▸ **DOCUMENT SECTION**:
On Sun, 03 Dec 2006 20:10:34 -0500, Michel Fortin <[EMAIL PROTECTED]> wrote:

My experience optimizing PHP Markdown, and building the custom mixed Markdown/HTML-block pesudo-tokenizer of PHP Markdown Extra, tells me that it'll probably stay very slow as long as the implementation is made of PHP code.

Yeah, it is. I'm not much of a programmer, but I thought the algorithm too useful not to try and implement.

Assuming you've implemented the algorithm in the spec as PHP code, you could probably make it faster by using regular expressions in the tokenization steps instead of iterating character by character. For instance, you could implement many of the tokenizer states by matching from the start of a string with a regex. And maybe then it'll also be possible to combine a couple of states within the same regex too.

This is precisely what I've done. Before I did said optimization, the parser would crash more often than not on a document larger than a few kilobytes on my machine.

▸ **PROMPT 1**:
Copy the click-task entries below the email word for word, leaving out the pictures.

▸ **RECORD EXTRACTS**:
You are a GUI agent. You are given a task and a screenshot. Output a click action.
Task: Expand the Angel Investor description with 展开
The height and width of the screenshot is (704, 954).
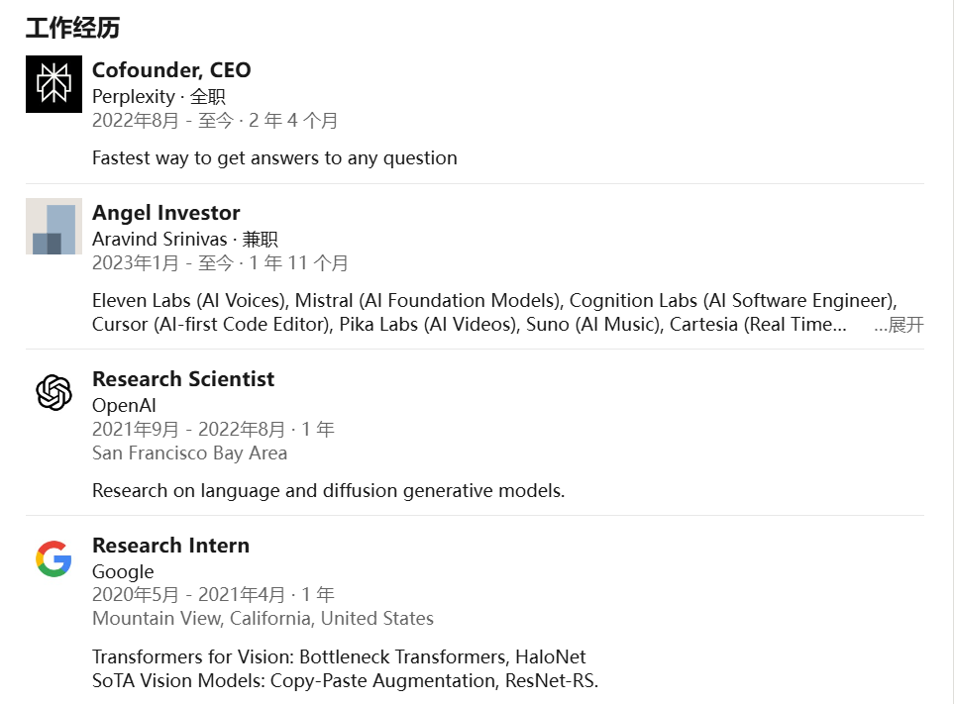900,325
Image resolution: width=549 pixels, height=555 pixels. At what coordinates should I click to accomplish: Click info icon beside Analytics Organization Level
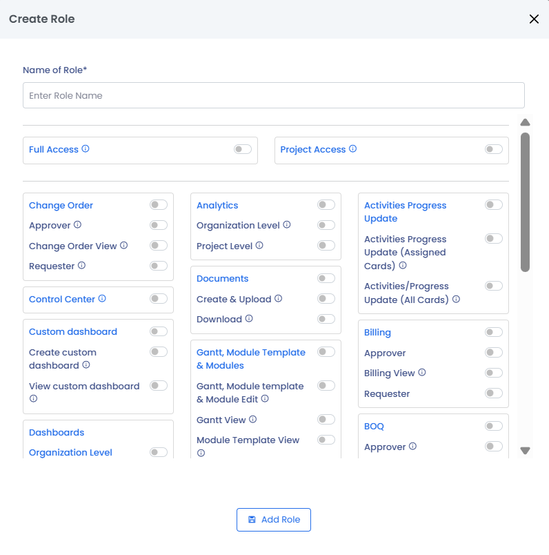(x=287, y=225)
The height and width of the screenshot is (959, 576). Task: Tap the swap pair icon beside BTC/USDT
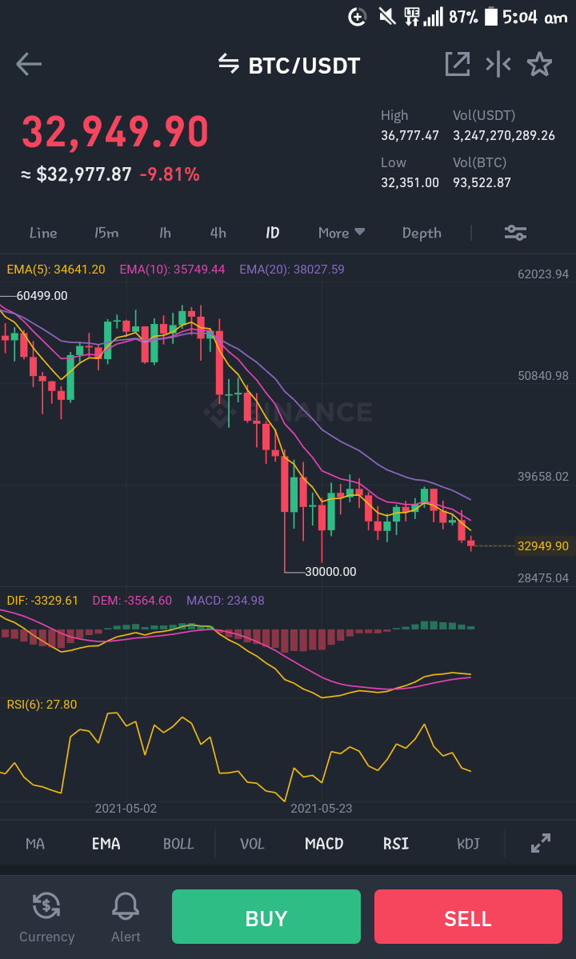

▸ **PROMPT 2**:
Edit the passage of the email starting at "Assuming you've implemented" and ending at "on my machine.", putting "pattern" in place of "regex".

▸ **RIGHT ANSWER 1**:
You are a GUI agent. You are given a task and a screenshot. Output a click action.
Task: Expand the Angel Investor description with 展开
The height and width of the screenshot is (704, 954).
900,325
Image resolution: width=549 pixels, height=555 pixels. At what coordinates should I click to accomplish: Click info icon beside Analytics Organization Level
(x=287, y=225)
The height and width of the screenshot is (959, 576). Task: Tap the swap pair icon beside BTC/USDT

▸ **RIGHT ANSWER 2**:
Assuming you've implemented the algorithm in the spec as PHP code, you could probably make it faster by using regular expressions in the tokenization steps instead of iterating character by character. For instance, you could implement many of the tokenizer states by matching from the start of a string with a pattern. And maybe then it'll also be possible to combine a couple of states within the same pattern too.

This is precisely what I've done. Before I did said optimization, the parser would crash more often than not on a document larger than a few kilobytes on my machine.